What Its About:Matched is a dystopian book. It is set in a future where the government has control over absolutely everything people do. When teens come of age they attend a ceremony where they are matched with their ideal partner based on compatibility (think of a scary version of eharmony.com). Once they are given their partners they are to get to know each other and after some time they are to marry. This isn't a choice for anyone. People don't question their governemtn and they do as they are told.
The books' focus is on three characters: Cassia, her best friend Xander and Ky (the mystery boy).
Cassia thinks she is beyond lucky when at her matching ceremony she is paired with Xander, her best friend. She goes home thinking things couldn't get any better since she already knows him.
At the ceremony everyone is given information on their match so they can learn more about each other. When Cassia goes home she sets to view the info on Xander but instead of his image showing up, it's Ky's image that appears which totally confuses her. She's curious about this and, although she was never interested in Ky before, she starts hanging out with him and getting to know him. This is completely against the rules of her government.
After getting to know Ky she begins to question whether her government is really as all knowing and fair as everyone thinks they are. This whole "mistake" sets alot of different events in motion that will ultimately alter all of the protagonist's lives.
Why You Should Read It:Matched, in my opinion, is a pretty good book. I have to admit that there are very obvious similarities between this series and The Hunger Games. To be perfectly honest, this is probably the reason that I ended up liking the book.
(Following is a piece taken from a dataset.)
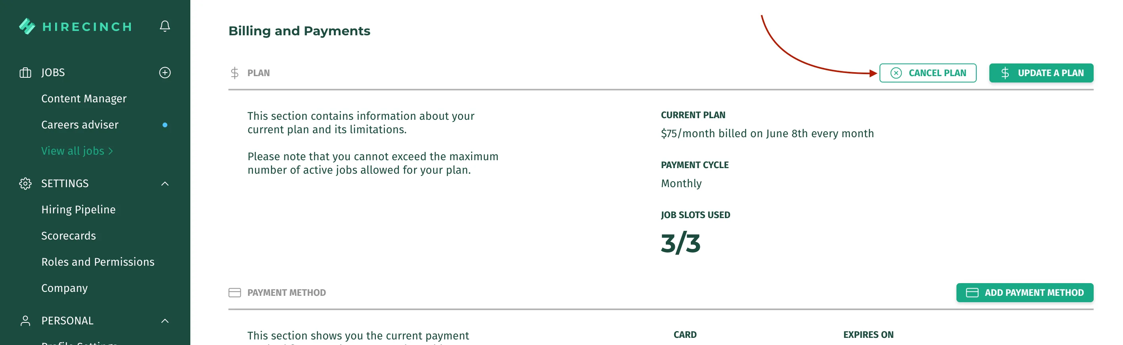Add a new job with plus icon

[x=165, y=72]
I think the premise of the book is interesting enough to not let the similarities to HG deter you from reading it (some reviewers have dubbed it a Hunger Games ripoff).It is definitely an interesting read. Unlike The Hunger Games, there isn't alot of violence in the book (although the story does have an opening for it in the future). The question it poses is definitely cause to read the story and give it a shot don't you think? This question is what would happen if we were forced to live our lives not as we want to but as the government thinks we should?
I am definitely interested in seeing how this story plays out because this first book definitely leaves you wondering if what Cassia feels is real or if she feels what she feels because that's what the government predicted and planned for her. Pick up the book and let me know what you think about it. Should I bother reading the 2nd one?